Data for review:
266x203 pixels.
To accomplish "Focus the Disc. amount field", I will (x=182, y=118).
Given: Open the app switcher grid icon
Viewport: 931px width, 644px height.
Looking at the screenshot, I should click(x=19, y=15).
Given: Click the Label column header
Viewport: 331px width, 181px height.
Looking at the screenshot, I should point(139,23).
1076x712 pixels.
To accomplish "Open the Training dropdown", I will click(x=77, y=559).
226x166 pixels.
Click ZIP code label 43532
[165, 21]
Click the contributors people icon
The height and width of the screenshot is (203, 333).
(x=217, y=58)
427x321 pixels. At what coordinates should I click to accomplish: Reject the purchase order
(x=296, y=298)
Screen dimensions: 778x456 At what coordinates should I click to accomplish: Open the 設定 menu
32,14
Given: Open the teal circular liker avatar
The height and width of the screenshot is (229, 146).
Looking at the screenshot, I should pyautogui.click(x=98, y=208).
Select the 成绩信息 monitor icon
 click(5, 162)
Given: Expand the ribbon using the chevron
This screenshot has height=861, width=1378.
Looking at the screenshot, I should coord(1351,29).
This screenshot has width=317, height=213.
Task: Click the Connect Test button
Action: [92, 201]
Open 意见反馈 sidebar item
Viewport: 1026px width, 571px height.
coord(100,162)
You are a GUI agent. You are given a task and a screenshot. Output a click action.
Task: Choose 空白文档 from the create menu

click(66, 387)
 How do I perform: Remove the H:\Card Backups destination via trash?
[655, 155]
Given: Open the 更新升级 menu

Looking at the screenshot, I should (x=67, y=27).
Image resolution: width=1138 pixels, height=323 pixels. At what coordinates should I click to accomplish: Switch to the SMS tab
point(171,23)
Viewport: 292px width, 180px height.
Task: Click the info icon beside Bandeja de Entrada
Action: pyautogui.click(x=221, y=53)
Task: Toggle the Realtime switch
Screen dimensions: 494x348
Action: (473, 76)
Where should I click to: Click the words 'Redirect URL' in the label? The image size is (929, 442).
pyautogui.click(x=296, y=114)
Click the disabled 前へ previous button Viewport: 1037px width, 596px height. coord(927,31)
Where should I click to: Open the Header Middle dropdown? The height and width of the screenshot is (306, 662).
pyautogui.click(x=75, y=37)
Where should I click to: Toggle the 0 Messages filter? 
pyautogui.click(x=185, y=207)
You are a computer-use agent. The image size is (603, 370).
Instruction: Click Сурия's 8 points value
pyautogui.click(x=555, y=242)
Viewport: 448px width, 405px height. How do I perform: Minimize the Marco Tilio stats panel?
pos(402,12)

Work item: In the listing above, find each line with "agent" and copy it.

Reply:
You are a GUI agent. You are given a task and a screenshot. Output a click action.
You are a computer-use agent. The image size is (603, 370).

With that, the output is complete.